> **The task**: Within the records that follow, count the lines containing the string "Collapse". Reply only with the count.

> **Entries shown**:
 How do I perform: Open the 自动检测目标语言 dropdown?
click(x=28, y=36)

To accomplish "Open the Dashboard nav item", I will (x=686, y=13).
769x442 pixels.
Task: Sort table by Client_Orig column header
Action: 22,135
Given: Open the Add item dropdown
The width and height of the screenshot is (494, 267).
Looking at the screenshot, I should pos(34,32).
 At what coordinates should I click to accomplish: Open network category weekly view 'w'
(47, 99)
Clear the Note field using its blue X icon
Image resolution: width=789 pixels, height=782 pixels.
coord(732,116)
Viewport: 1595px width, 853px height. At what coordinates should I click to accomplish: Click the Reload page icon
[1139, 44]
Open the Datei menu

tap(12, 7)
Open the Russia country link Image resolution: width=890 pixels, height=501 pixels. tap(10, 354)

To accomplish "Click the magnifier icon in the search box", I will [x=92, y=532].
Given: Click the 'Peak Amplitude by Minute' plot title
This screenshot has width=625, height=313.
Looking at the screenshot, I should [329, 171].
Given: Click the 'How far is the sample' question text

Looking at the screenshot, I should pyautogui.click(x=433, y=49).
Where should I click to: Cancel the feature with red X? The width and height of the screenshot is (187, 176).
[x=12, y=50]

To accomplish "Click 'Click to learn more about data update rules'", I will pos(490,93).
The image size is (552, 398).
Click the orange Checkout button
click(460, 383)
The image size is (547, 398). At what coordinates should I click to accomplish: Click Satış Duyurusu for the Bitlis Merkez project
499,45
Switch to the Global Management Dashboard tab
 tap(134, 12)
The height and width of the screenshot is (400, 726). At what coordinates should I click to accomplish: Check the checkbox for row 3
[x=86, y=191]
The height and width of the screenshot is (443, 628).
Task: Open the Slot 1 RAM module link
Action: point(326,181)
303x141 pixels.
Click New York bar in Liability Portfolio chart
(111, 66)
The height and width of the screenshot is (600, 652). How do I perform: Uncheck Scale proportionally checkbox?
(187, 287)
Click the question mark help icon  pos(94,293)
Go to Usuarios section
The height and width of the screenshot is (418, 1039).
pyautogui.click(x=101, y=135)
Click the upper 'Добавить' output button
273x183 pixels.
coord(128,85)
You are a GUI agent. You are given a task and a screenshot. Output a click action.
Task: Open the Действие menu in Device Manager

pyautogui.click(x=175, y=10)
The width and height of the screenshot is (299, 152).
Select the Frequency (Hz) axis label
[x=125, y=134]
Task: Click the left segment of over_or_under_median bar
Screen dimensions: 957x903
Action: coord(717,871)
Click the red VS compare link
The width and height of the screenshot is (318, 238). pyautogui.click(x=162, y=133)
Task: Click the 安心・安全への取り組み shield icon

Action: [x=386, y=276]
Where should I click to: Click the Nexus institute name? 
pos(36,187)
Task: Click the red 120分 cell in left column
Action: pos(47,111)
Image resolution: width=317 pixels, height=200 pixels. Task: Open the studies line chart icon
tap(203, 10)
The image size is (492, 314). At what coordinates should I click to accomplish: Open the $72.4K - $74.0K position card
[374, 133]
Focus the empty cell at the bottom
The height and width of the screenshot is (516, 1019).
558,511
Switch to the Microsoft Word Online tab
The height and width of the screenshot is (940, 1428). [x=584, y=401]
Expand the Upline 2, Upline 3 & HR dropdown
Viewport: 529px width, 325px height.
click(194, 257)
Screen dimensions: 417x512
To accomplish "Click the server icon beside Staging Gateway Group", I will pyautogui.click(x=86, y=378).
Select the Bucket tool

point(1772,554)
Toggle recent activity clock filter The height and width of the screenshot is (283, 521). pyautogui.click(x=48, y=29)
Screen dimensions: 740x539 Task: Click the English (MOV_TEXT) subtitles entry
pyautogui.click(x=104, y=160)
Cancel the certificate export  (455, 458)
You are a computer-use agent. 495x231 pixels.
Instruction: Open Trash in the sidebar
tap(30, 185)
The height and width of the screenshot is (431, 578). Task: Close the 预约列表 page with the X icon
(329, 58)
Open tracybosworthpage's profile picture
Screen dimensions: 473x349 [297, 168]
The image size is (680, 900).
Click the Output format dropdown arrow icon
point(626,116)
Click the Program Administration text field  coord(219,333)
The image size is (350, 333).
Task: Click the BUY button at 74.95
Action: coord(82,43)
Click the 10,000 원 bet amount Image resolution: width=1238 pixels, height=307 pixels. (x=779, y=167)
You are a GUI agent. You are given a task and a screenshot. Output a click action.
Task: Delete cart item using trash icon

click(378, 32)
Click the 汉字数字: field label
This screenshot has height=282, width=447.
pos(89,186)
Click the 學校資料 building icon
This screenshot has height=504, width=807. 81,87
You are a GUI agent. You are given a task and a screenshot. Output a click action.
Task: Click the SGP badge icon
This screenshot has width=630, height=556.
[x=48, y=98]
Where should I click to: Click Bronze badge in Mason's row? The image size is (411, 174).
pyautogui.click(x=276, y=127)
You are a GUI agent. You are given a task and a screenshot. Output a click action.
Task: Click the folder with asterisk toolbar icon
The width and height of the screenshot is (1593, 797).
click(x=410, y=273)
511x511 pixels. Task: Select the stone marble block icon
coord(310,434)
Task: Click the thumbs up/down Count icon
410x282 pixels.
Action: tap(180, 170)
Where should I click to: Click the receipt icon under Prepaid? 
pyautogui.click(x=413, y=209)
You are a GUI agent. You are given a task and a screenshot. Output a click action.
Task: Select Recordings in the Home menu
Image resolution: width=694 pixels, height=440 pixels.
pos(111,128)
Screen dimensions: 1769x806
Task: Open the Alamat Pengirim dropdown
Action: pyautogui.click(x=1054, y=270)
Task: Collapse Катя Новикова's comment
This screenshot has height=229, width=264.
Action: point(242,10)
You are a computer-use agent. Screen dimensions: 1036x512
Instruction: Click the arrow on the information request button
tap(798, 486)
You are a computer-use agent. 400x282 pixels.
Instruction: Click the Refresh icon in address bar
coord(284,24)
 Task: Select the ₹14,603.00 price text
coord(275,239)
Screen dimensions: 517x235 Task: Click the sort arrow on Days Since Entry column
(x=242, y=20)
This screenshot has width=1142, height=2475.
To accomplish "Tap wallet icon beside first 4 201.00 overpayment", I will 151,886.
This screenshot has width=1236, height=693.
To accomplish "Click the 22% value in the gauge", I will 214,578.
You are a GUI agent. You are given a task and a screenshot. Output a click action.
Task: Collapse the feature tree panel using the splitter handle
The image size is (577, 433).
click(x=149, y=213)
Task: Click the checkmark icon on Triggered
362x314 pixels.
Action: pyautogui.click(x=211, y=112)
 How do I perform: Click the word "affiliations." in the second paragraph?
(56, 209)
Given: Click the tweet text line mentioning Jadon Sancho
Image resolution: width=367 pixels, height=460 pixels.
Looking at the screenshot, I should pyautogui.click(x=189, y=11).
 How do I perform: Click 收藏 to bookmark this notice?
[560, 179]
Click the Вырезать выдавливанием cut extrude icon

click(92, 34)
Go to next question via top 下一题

> **Response**: 2